Every line holding the string "slider" is to be copied from the entries below.

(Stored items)
════
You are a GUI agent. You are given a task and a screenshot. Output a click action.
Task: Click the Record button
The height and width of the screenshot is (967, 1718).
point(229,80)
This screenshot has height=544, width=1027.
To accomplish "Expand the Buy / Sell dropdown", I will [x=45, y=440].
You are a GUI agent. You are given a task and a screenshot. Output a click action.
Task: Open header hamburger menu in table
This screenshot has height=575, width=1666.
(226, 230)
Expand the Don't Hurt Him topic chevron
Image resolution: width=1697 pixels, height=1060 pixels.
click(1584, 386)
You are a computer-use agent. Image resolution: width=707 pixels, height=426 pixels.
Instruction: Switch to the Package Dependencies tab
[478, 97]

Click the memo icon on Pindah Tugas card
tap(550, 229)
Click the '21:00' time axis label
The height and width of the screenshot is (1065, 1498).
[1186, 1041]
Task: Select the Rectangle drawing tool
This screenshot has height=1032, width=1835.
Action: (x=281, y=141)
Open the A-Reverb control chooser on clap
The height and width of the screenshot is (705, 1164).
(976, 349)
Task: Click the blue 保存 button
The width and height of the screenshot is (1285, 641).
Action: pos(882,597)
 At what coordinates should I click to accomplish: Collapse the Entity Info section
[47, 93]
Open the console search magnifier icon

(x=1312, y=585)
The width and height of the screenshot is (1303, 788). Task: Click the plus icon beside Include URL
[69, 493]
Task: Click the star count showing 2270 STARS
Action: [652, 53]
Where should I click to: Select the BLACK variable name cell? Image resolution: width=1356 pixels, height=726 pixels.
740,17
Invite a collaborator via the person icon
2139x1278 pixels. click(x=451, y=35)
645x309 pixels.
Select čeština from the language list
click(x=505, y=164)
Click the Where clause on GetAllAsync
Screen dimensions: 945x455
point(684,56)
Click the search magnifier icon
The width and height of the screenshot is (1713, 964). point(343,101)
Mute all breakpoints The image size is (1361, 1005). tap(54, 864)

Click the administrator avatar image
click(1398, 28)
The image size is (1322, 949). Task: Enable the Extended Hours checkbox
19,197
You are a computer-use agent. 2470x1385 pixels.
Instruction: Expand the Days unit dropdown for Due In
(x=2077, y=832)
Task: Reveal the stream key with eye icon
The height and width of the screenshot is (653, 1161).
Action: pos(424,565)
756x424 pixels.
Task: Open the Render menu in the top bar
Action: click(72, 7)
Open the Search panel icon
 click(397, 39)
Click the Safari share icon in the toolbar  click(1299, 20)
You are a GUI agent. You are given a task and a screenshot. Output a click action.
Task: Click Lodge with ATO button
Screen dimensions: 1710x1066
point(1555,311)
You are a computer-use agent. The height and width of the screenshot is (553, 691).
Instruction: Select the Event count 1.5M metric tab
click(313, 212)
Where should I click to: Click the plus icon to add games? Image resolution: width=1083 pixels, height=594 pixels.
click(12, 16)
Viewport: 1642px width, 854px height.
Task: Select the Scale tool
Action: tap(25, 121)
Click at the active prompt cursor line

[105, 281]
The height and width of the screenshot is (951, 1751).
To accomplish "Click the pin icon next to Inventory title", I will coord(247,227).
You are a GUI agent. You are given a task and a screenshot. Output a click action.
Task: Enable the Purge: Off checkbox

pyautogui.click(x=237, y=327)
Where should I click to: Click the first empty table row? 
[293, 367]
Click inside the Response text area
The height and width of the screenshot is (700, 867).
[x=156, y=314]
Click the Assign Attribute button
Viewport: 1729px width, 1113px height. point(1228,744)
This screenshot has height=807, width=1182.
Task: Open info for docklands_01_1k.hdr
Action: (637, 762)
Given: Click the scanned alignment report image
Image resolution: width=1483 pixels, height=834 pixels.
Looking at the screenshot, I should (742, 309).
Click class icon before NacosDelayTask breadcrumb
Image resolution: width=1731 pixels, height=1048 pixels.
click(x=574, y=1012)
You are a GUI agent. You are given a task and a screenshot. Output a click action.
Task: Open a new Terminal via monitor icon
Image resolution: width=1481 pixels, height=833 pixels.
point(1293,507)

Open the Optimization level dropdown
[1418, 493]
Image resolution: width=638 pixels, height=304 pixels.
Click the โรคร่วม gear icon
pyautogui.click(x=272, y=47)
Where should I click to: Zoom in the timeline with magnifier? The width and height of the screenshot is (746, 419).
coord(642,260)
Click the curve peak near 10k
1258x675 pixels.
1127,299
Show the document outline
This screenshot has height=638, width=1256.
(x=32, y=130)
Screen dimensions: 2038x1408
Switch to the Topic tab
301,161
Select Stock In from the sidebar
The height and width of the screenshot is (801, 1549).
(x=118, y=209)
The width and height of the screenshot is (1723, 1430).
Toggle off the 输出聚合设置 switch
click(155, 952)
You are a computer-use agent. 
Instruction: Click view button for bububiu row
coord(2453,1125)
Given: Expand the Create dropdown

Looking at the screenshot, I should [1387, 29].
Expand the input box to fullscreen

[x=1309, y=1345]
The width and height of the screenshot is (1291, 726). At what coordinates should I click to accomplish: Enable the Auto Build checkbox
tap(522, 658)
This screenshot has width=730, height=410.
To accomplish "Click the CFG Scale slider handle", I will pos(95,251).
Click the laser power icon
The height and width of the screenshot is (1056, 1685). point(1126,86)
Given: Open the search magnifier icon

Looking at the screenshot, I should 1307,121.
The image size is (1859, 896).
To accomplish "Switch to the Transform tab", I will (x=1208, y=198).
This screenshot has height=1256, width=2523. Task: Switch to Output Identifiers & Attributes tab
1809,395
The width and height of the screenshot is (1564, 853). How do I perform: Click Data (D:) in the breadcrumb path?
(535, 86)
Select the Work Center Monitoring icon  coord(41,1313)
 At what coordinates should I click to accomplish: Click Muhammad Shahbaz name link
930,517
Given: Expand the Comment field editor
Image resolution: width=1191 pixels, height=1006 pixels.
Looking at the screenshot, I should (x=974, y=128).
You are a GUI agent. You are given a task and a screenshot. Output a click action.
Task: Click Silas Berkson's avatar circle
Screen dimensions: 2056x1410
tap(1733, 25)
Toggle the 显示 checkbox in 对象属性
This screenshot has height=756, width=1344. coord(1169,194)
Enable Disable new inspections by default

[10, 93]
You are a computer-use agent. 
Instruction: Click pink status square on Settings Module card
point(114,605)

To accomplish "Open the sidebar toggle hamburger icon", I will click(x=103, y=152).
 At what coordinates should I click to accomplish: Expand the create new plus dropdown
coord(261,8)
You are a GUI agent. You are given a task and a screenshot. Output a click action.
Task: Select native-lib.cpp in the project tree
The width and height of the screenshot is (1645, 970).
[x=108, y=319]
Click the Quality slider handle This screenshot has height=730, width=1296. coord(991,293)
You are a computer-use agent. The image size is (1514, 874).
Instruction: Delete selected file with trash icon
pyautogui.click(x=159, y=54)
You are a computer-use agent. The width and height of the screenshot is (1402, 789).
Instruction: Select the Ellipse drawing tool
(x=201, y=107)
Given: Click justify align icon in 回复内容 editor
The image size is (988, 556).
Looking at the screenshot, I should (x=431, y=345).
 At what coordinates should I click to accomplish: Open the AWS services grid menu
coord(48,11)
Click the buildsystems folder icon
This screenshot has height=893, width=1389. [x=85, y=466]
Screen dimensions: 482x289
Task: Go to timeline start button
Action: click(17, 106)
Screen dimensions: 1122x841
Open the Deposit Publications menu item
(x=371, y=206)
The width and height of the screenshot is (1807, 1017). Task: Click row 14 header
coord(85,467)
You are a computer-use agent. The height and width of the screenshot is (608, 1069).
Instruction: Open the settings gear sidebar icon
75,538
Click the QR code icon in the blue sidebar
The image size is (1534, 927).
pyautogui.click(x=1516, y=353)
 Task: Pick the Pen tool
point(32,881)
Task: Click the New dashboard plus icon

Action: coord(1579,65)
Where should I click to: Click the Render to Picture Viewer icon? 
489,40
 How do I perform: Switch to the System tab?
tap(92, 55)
════
• [SOLUTION TO THIS PROBLEM]:
To accomplish "Click the CFG Scale slider handle", I will pos(95,251).
Click the Quality slider handle This screenshot has height=730, width=1296. coord(991,293)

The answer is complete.